Se invece si educasse il popolo cristiano che “nulla che è umano è estraneo a Cristo”, come recita il teologo inglese Timothy Radcliffe, beh, si capirebbe che la questione agraria in Brasile, la terra dei fuochi in Campania, la situazione dei kachin in Myanmar, così come la disoccupazione nel nostro Veneto, o la rotta balcanica dei migranti, o ancora la questione educativa del gender nella scuola, ebbene, a un credente tutto questo dovrebbe interessare. Perché nella filigrana di questi eventi egli può scorgere e trovare la presenza di Dio nella storia di oggi. Di qui in concreto, per non restare sul vago, dovrebbe partire un’ampia scuola di alfabetizzazione sociale delle nostre parrocchie (ripeto: partendo dai nostri pastori, che in Seminario dovrebbero essere educati a guardare un po’ meno la Champions League e a leggere un po’ più spesso La Civiltà Cattolica: lo so per esperienza, gli esempi non sono a caso), facendo una grande alleanza con il mondo del terzo settore, dell’editoria cattolica, della stampa missionaria, dell’animazione culturale che è presente e lotta insieme a noi.
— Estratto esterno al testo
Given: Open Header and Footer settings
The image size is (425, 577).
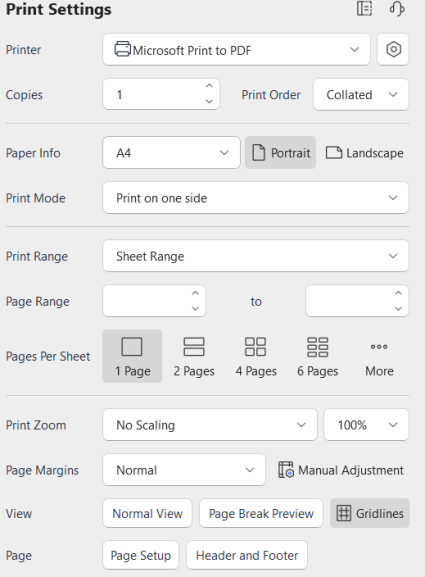Looking at the screenshot, I should pyautogui.click(x=247, y=555).
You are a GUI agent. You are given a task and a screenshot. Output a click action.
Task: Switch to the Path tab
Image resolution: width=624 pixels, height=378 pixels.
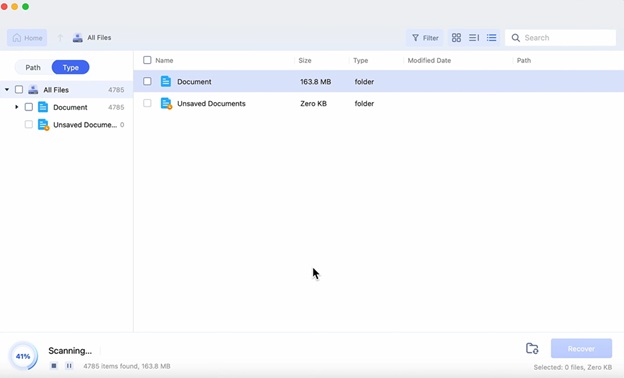(33, 68)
Un’ultima annotazione. Di metodo. Ho elencato, volutamente, alcune questioni culturali e geopolitiche di varia estrazione, per semplificare: sia di “sinistra” (migranti e povertà) sia di “destra” (questione gender). In questo seguo maestri ben più ferrati di me, vedi un Erio Castellucci, vescovo di Modena, che denuncia come i cattolici oggi in Italia sono diventati … scattolici, perché si lasciano influenzare chi da destra chi da sinistra nel proporre i propri ideali e le proprie battaglie. Solo se il cattolico, cioè l’«universale», tornerà all’altezza della propria vocazione, nel campo pre-politico, anche in quello politico ci sarà una voce cattolica chiara, ascoltabile e degna di attenzione. Altrimenti, l’impressione è quella di essere ormai “dietro il carro” della discussione pubblica, a rimorchio di chi, di qui o di là, sbraita il proprio sentire. Papa Francesco, con l’universalità del suo messaggio, ce lo testimonia. Saremo all’altezza di una voce così?